The state implemented a similar suspension in 2020, which caused significant disruption for many businesses that resulted in higher tax liabilities and disrupted years of careful planning and growth strategies. The state’s non-partisan legislative analyst warns about the use of NOL suspension and credit limits in its analysis of the budget proposal.
“Typically, when a business experiences a NOL, it is allowed to carry forward these NOLs and deduct them from their income in future years,” the analyst wrote. “This allows businesses to smooth profits and losses such that businesses with similar profits over time pay similar taxes. Without this smoothing, businesses in riskier or more innovative industries—such as the technology, motion picture and transportation sectors—could end up paying more taxes than businesses with similar but more stable profits. As such, suspending NOL deductions would lead to a less equitable tax system. While the suspension of NOL deductions has been a go-to budget solution for decades, the frequency at which this approach has been used is now starting to raise questions. Should the governor’s proposal take effect, the state will have disallowed NOL deductions in nearly half of [the] years between 2008 and 2027. At this rate, it seems reasonable to ask whether suspensions have begun to meaningfully undermine the purpose of allowing NOL deductions in the first place.”
Also tucked into the budget is a provision that would adjust corporate taxes on foreign earnings. A recent decision by the Office of Tax Appeals in the Appeal of Microsoft settled a long-running dispute regarding the treatment of foreign earnings. In effect, the appeals panel ruled that the FTB misapplied state law on taxing multinational corporation earnings. The FTB estimates that the ruling could cost the state $1.3 billion in refunds immediately and hundreds of millions more in future years.
In response, the budget proposes a retroactive “clarification of existing law that when a corporation receives income that is excluded from taxable business income, it must exclude this income from its apportionment factor.” This would effectively invalidate the recent ruling, increase tax liability for affected businesses and set a troubling precedent by retroactively changing tax laws after taxpayers have won appeals.

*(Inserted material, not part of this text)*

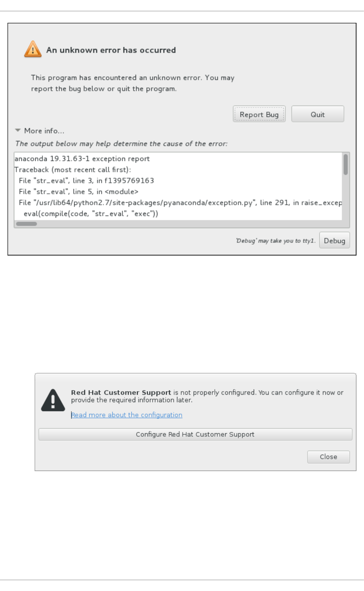Click the str_eval line 5 module entry

coord(79,192)
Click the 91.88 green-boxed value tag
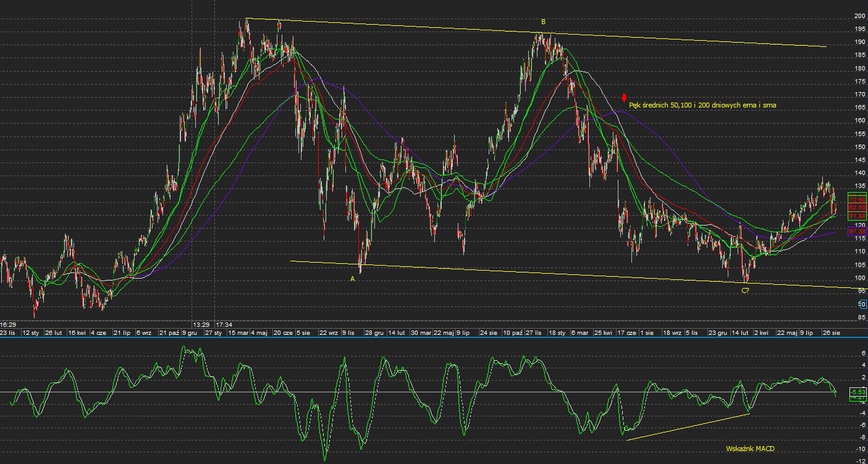This screenshot has width=868, height=464. (857, 216)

The budget does attempt to make structural changes to address revenue volatility. It proposes to amend rainy day reserve rules to allow more excess revenues to be added to the reserve during windfall capital gains years to help cushion state spending when revenues drop and prevent the Legislature from spending excess revenues immediately.
The Legislature and governor will be working through the proposals before adopting a budget by June 15.
Jason Fox is CalCPA’s vice president of advocacy and government affairs.